I'm just relanded D14834 which defaults on anti-aliasing in the DAGCombiner and will hopefully stick this time. This simplifies a number of potential cases (but not all) your patch would catch to something we catch. As it stand snow, all of your given examples are now caught without your patch. Are there other cases that you've noticed?

Also I'm still worried about correctness of ordering. Consider the following graph:

x, ch1 = Load A, ch0
ch2 = Store volatile AliasA x+1 ch1
y, ch3 = Load A ch2
ch4 = TF ch1, ch3
ch5 = Store A x ch4

My understanding is the patch could erase the last store which isn't correct.

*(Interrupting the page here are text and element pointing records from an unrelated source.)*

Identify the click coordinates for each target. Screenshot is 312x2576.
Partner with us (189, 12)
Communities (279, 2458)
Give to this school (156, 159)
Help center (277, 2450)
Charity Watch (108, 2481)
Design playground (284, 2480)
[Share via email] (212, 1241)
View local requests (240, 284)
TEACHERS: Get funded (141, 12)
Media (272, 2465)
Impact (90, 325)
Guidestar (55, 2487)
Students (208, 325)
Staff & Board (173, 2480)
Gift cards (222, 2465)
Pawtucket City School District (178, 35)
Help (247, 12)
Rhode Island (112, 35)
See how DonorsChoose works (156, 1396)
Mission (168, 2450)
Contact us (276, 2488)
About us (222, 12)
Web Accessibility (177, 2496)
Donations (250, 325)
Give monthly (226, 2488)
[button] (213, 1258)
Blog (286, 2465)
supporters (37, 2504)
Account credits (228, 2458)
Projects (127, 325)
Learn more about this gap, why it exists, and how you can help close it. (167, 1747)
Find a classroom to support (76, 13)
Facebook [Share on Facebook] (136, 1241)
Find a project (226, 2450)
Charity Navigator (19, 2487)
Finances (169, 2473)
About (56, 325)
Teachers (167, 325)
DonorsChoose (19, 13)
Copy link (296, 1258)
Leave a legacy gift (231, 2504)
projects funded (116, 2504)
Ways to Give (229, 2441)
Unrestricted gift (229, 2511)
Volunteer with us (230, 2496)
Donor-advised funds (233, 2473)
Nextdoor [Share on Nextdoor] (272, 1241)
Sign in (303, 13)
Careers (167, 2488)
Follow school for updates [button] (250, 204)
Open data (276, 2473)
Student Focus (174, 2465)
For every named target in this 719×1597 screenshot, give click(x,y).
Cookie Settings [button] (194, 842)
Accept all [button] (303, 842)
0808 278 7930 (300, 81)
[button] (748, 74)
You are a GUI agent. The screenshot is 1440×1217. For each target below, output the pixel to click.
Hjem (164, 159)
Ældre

Are there other cases that you've noticed?

I originally stumbled across this issue looking at code with a construct like i24_insert_bit... I don't know if this comes up in practice otherwise.

x, ch1 = Load A, ch0
ch2 = Store volatile AliasA x+1 ch1
y, ch3 = Load A ch2
ch4 = TF ch1, ch3
ch5 = Store A x ch4

This is the reason I added the hasOneUse check.

On trunk, this leads to zero changes to regression tests, but it still has an effect when rebased on top of D30472. I'll hold off on rebasing this until that is merged.

efriedma updated this revision to Diff 91767.Mar 14 2017, 1:44 PM

Updated diff. I'm not sure why it only has an effect on that one function.

niravd accepted this revision.Mar 15 2017, 7:37 AM

I suspect this is triggering slightly less often because of you're using the more conservative than necessary hasOneUse() restriction which has become slightly less common with AA on by default. Turning it to true reveals at least one more case that we could catch if we did a deeper analysis to make sure we are

In any case, modulo my minor inline comment adding this shallow check is an obvious win and this LGTM.

lib/CodeGen/SelectionDAG/SelectionDAG.cpp
7309 ↗(On Diff #91767)

IIUC the shallow search's true set is not a subset of the deeper one and we should have the union.
so this should probably be:

if (Dest.hasOneUse())
  return true;
This revision is now accepted and ready to land.Mar 15 2017, 7:37 AM
This revision was automatically updated to reflect the committed changes.